Last Updated: May 11, 2025
Join our team at Parts Order, a seed-stage startup operating at the intersection of AI and audio engineering, with a focus on spatial and 3D audio, including Dolby Atmos. We deliver best-in-class spatial audio mastering while significantly lowering the barrier to entry for artists, audio engineers, and labels alike.
We are looking for a Machine Learning Scientist/Engineer who's ready to tackle the diverse and exciting challenges that come with our rapid growth. We are open to both full-time and part-time positions 😉
Parts Order is a fully remote company with team members distributed across multiple time zones (from PST to CET).
If you’re interested in learning more, please reach out to virgile[at]partsorder.ai
!
Responsibilities:
- Design, develop, deploy, and maintain innovative ML solutions for our AI-driven spatial audio platform.
- Use expertise in research and applied ML to drive the end-to-end lifecycle from data collection and preprocessing to model training, evaluation, and deployment.
- Contribute to the creation of fresh data sets and experimental designs to support model training and validation.
- Implement and optimize digital signal processing algorithms at scale.
- Collaborate closely with a multidisciplinary team to bridge the gap between software and audio engineering, creating user-centric solutions.
Requirements:
- An appreciation for music, whether as a maker, listener, or explorer! 🧡
- Extensive experience with audio-related use cases, leveraging ML frameworks such as PyTorch or TensorFlow.

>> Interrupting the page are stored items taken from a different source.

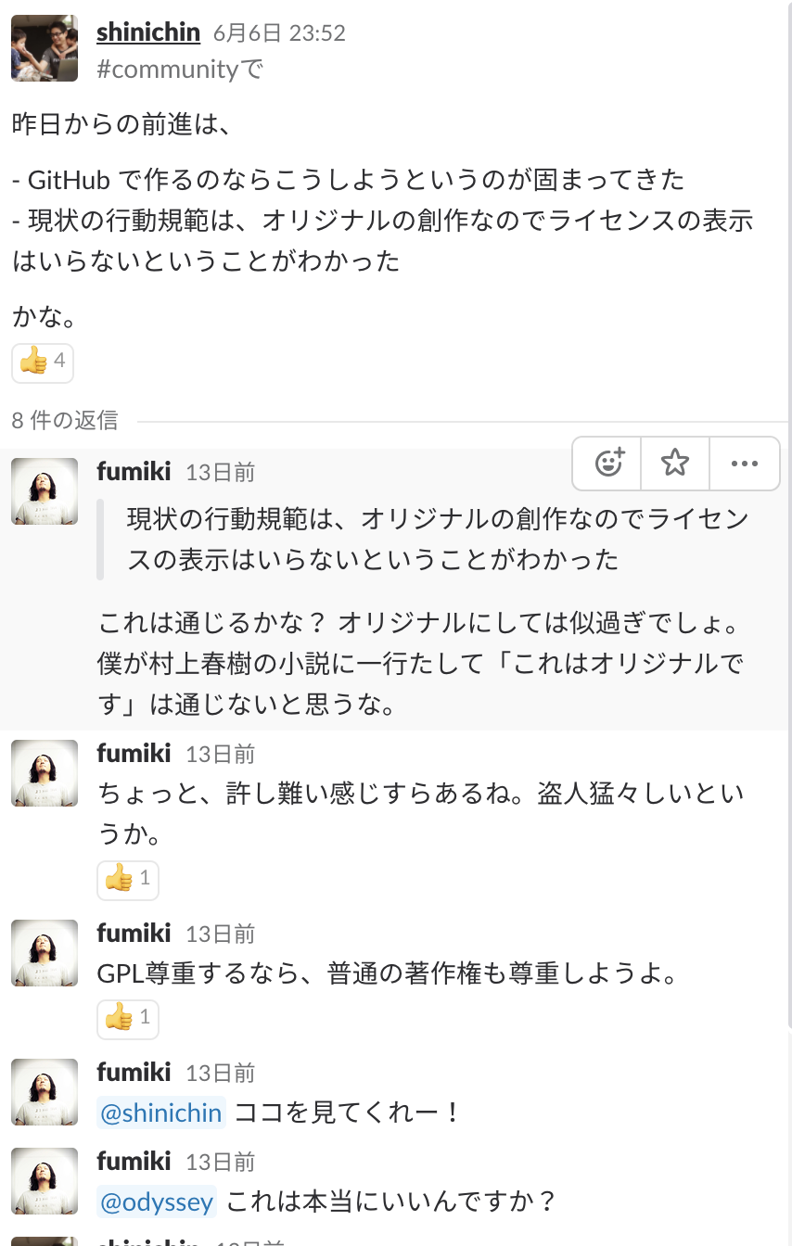Click fumiki's avatar on the quoted reply
This screenshot has width=792, height=1246.
point(45,491)
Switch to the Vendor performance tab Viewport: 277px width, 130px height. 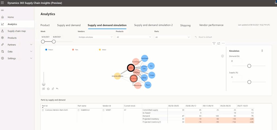click(211, 25)
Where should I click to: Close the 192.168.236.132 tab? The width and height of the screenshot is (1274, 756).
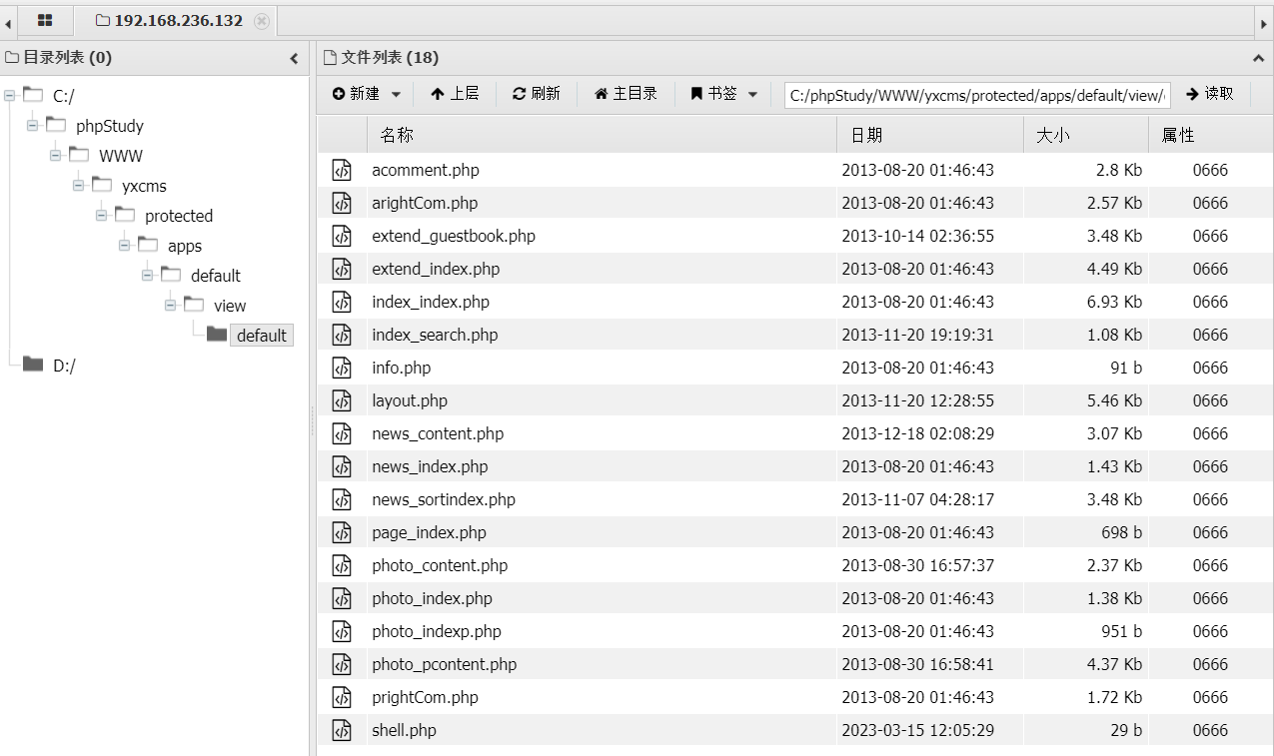pos(262,21)
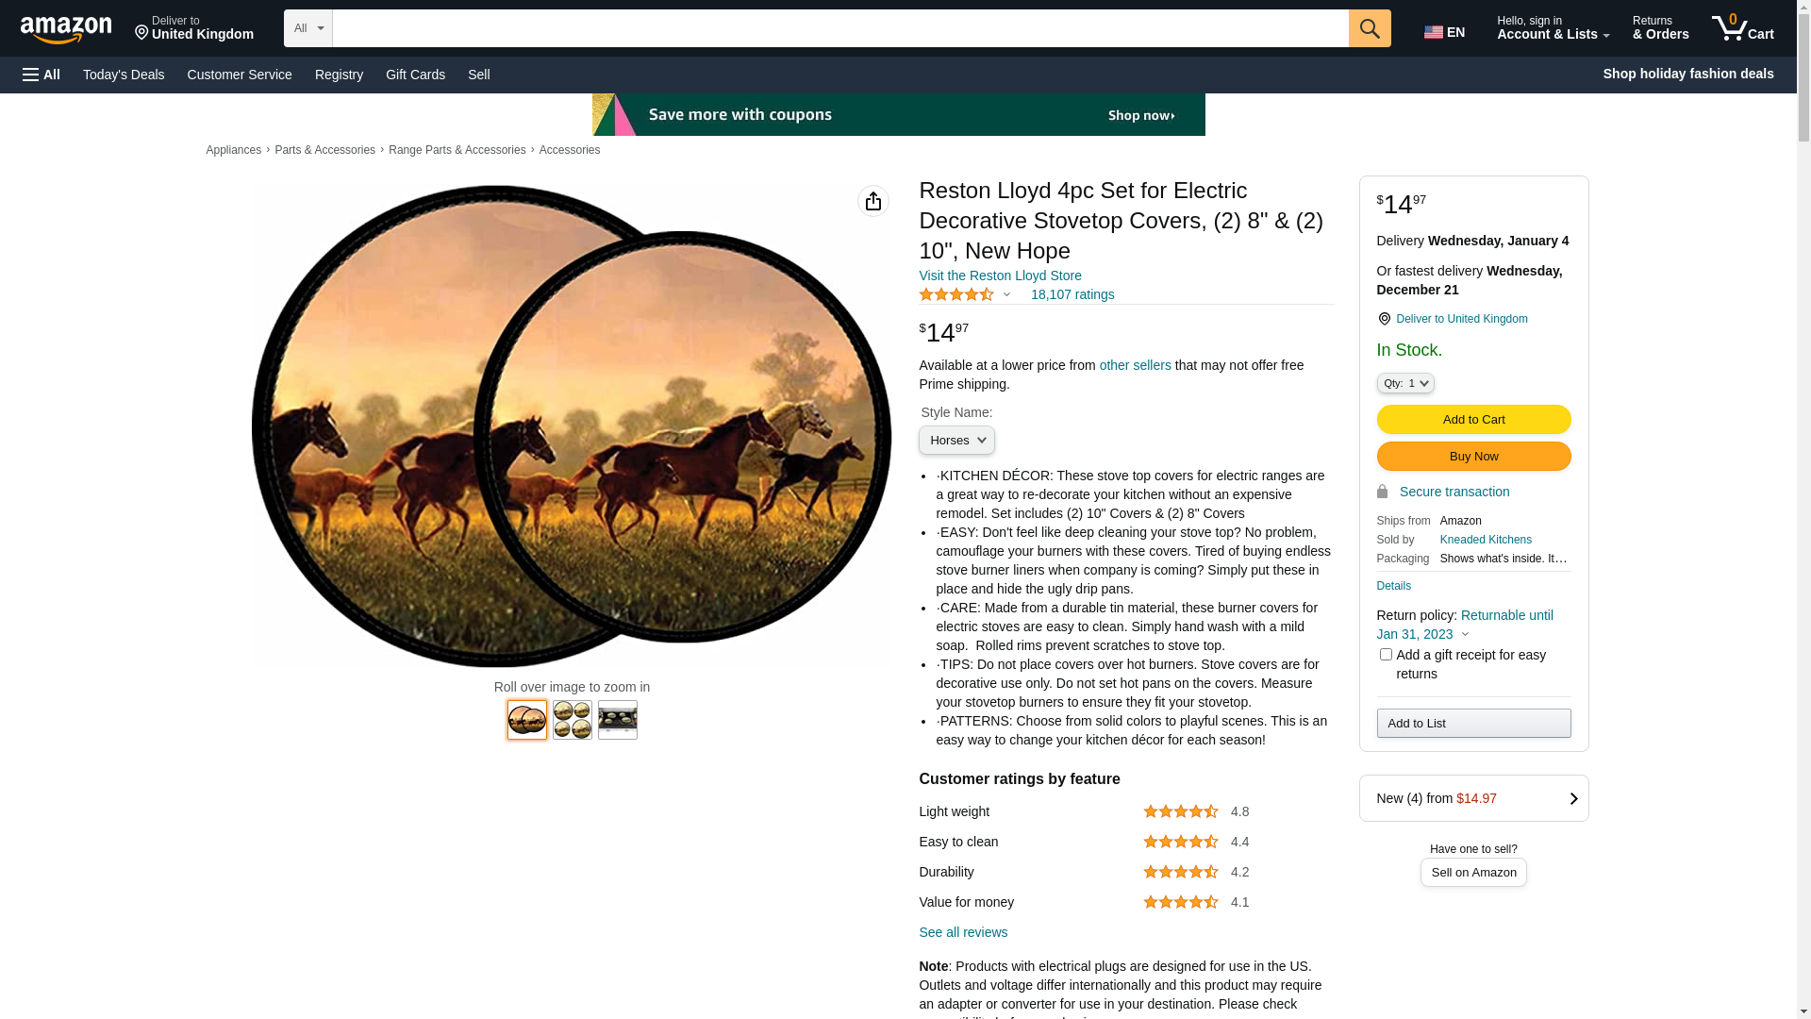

- Proficiency in writing Python in production settings (3+ years of experience preferred).
- Interest in keeping up with advancements in audio research and technology (e.g MIR, source separation, representation learning).
- Knowledge of digital signal processing and proficiency with relevant Python libraries.
Nice-to-Haves:
- Experience with cloud computing platforms (e.g., GCP, AWS).
- Experience in the development and maintenance of data pipelines and familiarity with orchestration tools (e.g. Airflow, Kubeflow).